> Supplied data:
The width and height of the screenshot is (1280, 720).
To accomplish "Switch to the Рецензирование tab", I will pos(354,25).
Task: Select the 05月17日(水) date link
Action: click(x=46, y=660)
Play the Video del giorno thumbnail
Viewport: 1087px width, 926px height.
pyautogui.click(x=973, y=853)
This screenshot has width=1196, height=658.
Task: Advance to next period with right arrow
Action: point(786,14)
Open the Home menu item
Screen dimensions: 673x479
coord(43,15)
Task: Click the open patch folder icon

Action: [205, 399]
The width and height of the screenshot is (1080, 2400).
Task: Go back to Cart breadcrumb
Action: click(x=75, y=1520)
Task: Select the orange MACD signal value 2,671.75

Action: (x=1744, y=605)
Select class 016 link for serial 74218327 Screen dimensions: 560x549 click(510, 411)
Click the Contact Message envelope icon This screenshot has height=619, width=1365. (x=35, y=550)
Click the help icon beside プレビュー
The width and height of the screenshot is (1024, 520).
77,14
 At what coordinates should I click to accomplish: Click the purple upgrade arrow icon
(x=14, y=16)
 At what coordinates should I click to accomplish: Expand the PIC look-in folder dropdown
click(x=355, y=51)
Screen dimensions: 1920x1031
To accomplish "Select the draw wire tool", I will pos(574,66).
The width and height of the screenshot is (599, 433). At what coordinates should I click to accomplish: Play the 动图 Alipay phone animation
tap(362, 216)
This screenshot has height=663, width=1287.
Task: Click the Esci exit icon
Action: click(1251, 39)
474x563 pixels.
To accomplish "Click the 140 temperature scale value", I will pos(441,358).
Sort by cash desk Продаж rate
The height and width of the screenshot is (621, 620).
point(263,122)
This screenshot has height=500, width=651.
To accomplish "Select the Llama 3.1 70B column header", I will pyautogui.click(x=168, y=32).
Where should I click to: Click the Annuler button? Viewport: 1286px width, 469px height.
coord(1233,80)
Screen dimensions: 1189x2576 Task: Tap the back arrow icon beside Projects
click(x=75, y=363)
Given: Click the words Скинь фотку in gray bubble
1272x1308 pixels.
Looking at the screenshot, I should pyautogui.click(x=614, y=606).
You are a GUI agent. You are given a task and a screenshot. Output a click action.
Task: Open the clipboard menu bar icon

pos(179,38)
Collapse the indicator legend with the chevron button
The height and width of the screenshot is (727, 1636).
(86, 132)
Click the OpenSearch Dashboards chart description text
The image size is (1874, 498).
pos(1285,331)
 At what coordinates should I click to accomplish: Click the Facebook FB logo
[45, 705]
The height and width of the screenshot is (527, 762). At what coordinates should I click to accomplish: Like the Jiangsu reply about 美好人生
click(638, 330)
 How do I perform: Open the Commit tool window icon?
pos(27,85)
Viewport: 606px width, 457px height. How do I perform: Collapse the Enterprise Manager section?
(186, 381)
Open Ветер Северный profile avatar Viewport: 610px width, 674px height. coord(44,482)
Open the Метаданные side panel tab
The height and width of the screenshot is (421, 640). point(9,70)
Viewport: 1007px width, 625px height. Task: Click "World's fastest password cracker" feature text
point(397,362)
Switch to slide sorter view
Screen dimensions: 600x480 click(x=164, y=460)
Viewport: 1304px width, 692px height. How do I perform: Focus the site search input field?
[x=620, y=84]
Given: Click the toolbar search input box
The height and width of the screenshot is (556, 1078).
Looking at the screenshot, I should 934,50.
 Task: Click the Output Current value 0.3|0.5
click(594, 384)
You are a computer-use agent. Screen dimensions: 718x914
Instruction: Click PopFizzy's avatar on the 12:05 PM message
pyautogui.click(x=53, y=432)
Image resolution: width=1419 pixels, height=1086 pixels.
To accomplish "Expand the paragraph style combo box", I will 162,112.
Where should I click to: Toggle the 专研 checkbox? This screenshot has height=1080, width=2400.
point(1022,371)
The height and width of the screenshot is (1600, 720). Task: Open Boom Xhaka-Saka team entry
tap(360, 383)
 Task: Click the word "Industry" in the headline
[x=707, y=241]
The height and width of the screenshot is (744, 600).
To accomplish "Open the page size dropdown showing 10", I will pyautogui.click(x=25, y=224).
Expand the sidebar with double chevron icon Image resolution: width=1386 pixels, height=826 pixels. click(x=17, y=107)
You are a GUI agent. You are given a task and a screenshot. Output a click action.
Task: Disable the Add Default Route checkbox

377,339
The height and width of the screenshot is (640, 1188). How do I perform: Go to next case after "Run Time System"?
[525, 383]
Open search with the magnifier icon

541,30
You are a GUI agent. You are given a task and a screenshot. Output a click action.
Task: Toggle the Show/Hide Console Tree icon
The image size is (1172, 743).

> Your task: Exact copies of every record above are required.

> Response box:
The width and height of the screenshot is (1280, 720).
To accomplish "Switch to the Рецензирование tab", I will pos(354,25).
Task: Select the 05月17日(水) date link
Action: click(x=46, y=660)
Play the Video del giorno thumbnail
Viewport: 1087px width, 926px height.
pyautogui.click(x=973, y=853)
This screenshot has width=1196, height=658.
Task: Advance to next period with right arrow
Action: point(786,14)
Open the Home menu item
Screen dimensions: 673x479
coord(43,15)
Task: Click the open patch folder icon

Action: [205, 399]
The width and height of the screenshot is (1080, 2400).
Task: Go back to Cart breadcrumb
Action: click(x=75, y=1520)
Task: Select the orange MACD signal value 2,671.75

Action: (x=1744, y=605)
Select class 016 link for serial 74218327 Screen dimensions: 560x549 click(510, 411)
Click the Contact Message envelope icon This screenshot has height=619, width=1365. (x=35, y=550)
Click the help icon beside プレビュー
The width and height of the screenshot is (1024, 520).
77,14
 At what coordinates should I click to accomplish: Click the purple upgrade arrow icon
(x=14, y=16)
 At what coordinates should I click to accomplish: Expand the PIC look-in folder dropdown
click(x=355, y=51)
Screen dimensions: 1920x1031
To accomplish "Select the draw wire tool", I will pos(574,66).
The width and height of the screenshot is (599, 433). At what coordinates should I click to accomplish: Play the 动图 Alipay phone animation
tap(362, 216)
This screenshot has height=663, width=1287.
Task: Click the Esci exit icon
Action: click(1251, 39)
474x563 pixels.
To accomplish "Click the 140 temperature scale value", I will pos(441,358).
Sort by cash desk Продаж rate
The height and width of the screenshot is (621, 620).
point(263,122)
This screenshot has height=500, width=651.
To accomplish "Select the Llama 3.1 70B column header", I will pyautogui.click(x=168, y=32).
Where should I click to: Click the Annuler button? Viewport: 1286px width, 469px height.
coord(1233,80)
Screen dimensions: 1189x2576 Task: Tap the back arrow icon beside Projects
click(x=75, y=363)
Given: Click the words Скинь фотку in gray bubble
1272x1308 pixels.
Looking at the screenshot, I should pyautogui.click(x=614, y=606).
You are a GUI agent. You are given a task and a screenshot. Output a click action.
Task: Open the clipboard menu bar icon

pos(179,38)
Collapse the indicator legend with the chevron button
The height and width of the screenshot is (727, 1636).
(86, 132)
Click the OpenSearch Dashboards chart description text
The image size is (1874, 498).
pos(1285,331)
 At what coordinates should I click to accomplish: Click the Facebook FB logo
[45, 705]
The height and width of the screenshot is (527, 762). At what coordinates should I click to accomplish: Like the Jiangsu reply about 美好人生
click(638, 330)
 How do I perform: Open the Commit tool window icon?
pos(27,85)
Viewport: 606px width, 457px height. How do I perform: Collapse the Enterprise Manager section?
(186, 381)
Open Ветер Северный profile avatar Viewport: 610px width, 674px height. coord(44,482)
Open the Метаданные side panel tab
The height and width of the screenshot is (421, 640). point(9,70)
Viewport: 1007px width, 625px height. Task: Click "World's fastest password cracker" feature text
point(397,362)
Switch to slide sorter view
Screen dimensions: 600x480 click(x=164, y=460)
Viewport: 1304px width, 692px height. How do I perform: Focus the site search input field?
[x=620, y=84]
Given: Click the toolbar search input box
The height and width of the screenshot is (556, 1078).
Looking at the screenshot, I should 934,50.
 Task: Click the Output Current value 0.3|0.5
click(594, 384)
You are a computer-use agent. Screen dimensions: 718x914
Instruction: Click PopFizzy's avatar on the 12:05 PM message
pyautogui.click(x=53, y=432)
Image resolution: width=1419 pixels, height=1086 pixels.
To accomplish "Expand the paragraph style combo box", I will 162,112.
Where should I click to: Toggle the 专研 checkbox? This screenshot has height=1080, width=2400.
point(1022,371)
The height and width of the screenshot is (1600, 720). Task: Open Boom Xhaka-Saka team entry
tap(360, 383)
 Task: Click the word "Industry" in the headline
[x=707, y=241]
The height and width of the screenshot is (744, 600).
To accomplish "Open the page size dropdown showing 10", I will pyautogui.click(x=25, y=224).
Expand the sidebar with double chevron icon Image resolution: width=1386 pixels, height=826 pixels. click(x=17, y=107)
You are a GUI agent. You are given a task and a screenshot. Output a click action.
Task: Disable the Add Default Route checkbox

377,339
The height and width of the screenshot is (640, 1188). How do I perform: Go to next case after "Run Time System"?
[525, 383]
Open search with the magnifier icon

541,30
You are a GUI agent. You are given a task and a screenshot. Output a click action.
Task: Toggle the Show/Hide Console Tree icon
The image size is (1172, 743).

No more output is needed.